WHAT THE TASK REQUIRES
Reproduce the entries verbatim, starting from the first one and ending with the line that contains "Action: (x=50, y=565)", with that line included.

INFORMATION PROVIDED
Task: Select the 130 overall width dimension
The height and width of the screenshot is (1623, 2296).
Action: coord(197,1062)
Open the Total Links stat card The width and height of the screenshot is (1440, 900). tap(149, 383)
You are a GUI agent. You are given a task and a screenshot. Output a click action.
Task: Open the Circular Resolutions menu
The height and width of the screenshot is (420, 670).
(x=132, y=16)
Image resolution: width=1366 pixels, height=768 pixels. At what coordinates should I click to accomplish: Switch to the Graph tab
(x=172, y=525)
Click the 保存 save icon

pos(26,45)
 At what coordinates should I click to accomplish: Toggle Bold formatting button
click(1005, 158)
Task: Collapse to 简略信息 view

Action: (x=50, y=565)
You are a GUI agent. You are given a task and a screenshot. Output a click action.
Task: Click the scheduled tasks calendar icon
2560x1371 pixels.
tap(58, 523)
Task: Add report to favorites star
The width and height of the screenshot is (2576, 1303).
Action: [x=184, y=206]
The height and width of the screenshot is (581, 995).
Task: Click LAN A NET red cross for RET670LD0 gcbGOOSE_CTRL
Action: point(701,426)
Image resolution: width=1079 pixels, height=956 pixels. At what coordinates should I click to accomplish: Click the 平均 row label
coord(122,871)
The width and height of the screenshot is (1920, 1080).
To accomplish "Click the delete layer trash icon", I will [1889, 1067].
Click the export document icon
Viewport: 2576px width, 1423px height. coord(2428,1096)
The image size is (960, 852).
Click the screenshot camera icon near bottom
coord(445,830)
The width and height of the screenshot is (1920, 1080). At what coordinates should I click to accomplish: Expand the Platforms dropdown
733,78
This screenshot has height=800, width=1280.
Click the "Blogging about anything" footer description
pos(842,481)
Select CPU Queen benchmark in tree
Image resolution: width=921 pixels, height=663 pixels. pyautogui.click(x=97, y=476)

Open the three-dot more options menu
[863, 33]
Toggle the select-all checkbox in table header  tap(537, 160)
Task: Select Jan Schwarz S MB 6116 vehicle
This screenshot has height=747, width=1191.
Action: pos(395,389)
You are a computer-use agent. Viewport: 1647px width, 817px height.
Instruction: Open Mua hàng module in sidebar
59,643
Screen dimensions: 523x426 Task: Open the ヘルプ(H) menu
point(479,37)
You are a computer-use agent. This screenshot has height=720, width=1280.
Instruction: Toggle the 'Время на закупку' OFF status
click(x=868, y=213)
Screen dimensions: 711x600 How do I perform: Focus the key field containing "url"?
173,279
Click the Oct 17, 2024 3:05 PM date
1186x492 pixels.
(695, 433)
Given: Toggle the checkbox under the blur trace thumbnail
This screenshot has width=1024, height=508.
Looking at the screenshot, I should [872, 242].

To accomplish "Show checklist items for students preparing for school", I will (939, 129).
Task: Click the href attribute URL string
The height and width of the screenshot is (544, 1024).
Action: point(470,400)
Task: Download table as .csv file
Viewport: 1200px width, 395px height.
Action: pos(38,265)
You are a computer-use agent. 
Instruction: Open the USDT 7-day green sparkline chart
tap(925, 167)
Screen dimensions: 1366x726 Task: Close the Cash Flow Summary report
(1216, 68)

OUTPUT OF THE TASK
Task: Select the 130 overall width dimension
The height and width of the screenshot is (1623, 2296).
Action: coord(197,1062)
Open the Total Links stat card The width and height of the screenshot is (1440, 900). tap(149, 383)
You are a GUI agent. You are given a task and a screenshot. Output a click action.
Task: Open the Circular Resolutions menu
The height and width of the screenshot is (420, 670).
(x=132, y=16)
Image resolution: width=1366 pixels, height=768 pixels. At what coordinates should I click to accomplish: Switch to the Graph tab
(x=172, y=525)
Click the 保存 save icon

pos(26,45)
 At what coordinates should I click to accomplish: Toggle Bold formatting button
click(1005, 158)
Task: Collapse to 简略信息 view

Action: (x=50, y=565)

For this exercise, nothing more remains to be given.